Bridget Terry Long: ‘What economic factors influence students’ decisions to attend college?’

It’s not just the economy, stupid

While money acts as an enormous decisionmaker in college access, it’s not the only factor, says Long, particularly for low-income students and their families. Information about these and other financial aid programs is not always easy to find, she says, particularly for lower-income families who may not have computer access and whose high school counseling may lag in quality behind that at private and wealthy suburban schools.

Long has also examined how government financial aid is acquired and disbursed; on both counts, she’s found, low-income families come up short. The complexity of government financial aid forms is daunting to the savviest parent; to one who’s never been to college or may not speak English well, it can be an outright deterrent. Why not, she suggests, streamline the process, using information these families may already have provided on forms that grant free lunches, food stamps, or welfare?
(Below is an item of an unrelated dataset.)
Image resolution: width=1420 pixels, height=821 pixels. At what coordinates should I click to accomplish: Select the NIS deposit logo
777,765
“We have already proven, beyond a reasonable doubt, that they’re poor,” she says. “Why is it necessary for them to fill out additional forms?”

Compounding the problem, she adds, is the fact that families do not know the amount of government aid they’ll receive until March of a student’s senior year, by which point the student would have already applied to colleges without knowing if he or she can pay for them. Long suggests backing the acknowledgement process up by years, not months.
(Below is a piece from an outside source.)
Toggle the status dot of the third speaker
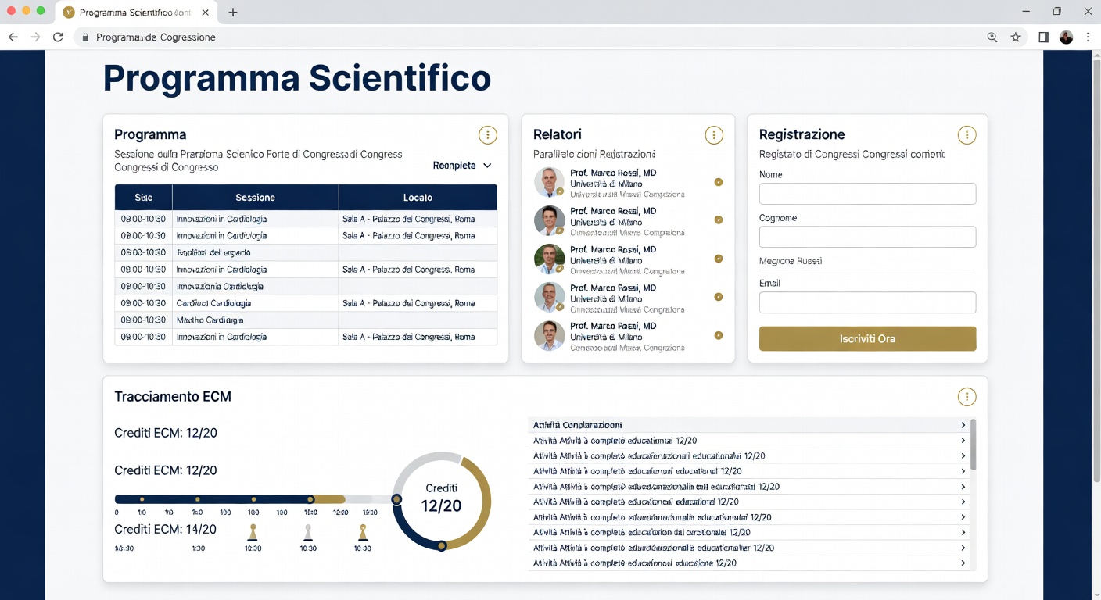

“If you knew in sixth grade, given your family income, this is how much money the government is willing to help you to go to college, that’s certainly going to affect your outlook on how hard you’re going to work and whether or not you think you’re going to go to college,” she says.

Finally, college tuition has an image problem, and Long notes that it’s not just low-income families who vastly overestimate the cost of college. When she asks her master’s level students at the GSE the average costs for public and private four-year colleges, they overshoot by a multiple of four.
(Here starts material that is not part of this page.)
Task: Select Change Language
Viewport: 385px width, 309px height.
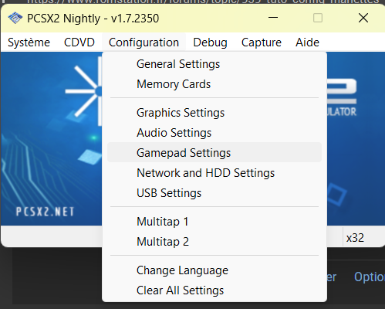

“And these are people who’ve been to college, have college degrees, and work at colleges,” she says. Lower-income families may be stunned to inaction by a reported $30,000 price tag, yet they’re not getting the message that community or state colleges cost far, far less and that almost no one – less than 15 percent – pays full freight even at costly private colleges.

More than the million-dollar question

Broadening access to a college education does more than line graduates’ pockets with an extra million bucks, Long argues; more productive, educated earners benefit everyone. Several alternatives to a well-educated workforce – public assistance or jail – actually cost society dearly.

Long, honored by the GSE with its 2003 Morningstar Teaching Award, draws inspiration from her own family. While both her parents graduated from college, several aunts and uncles did not. Long calls the lifestyle differences between her family and that of some aunts, uncles, and cousins “staggering.”

On the GSE faculty since completing her Ph.D. in 2000, Long lauds the school for its grounding in the real world. “I did not go into this to stay in the ivory tower,” she says. “I studied economics because I was interested in social policy.”

While she acknowledges that the discipline of economics may not have all the solutions, she is passionate that education is worthy of economists’ rigor.

“I have an agenda of questions and hopefully at the end of a long career, I will have some answers,” she says. “They are certainly the most important questions I can think of.”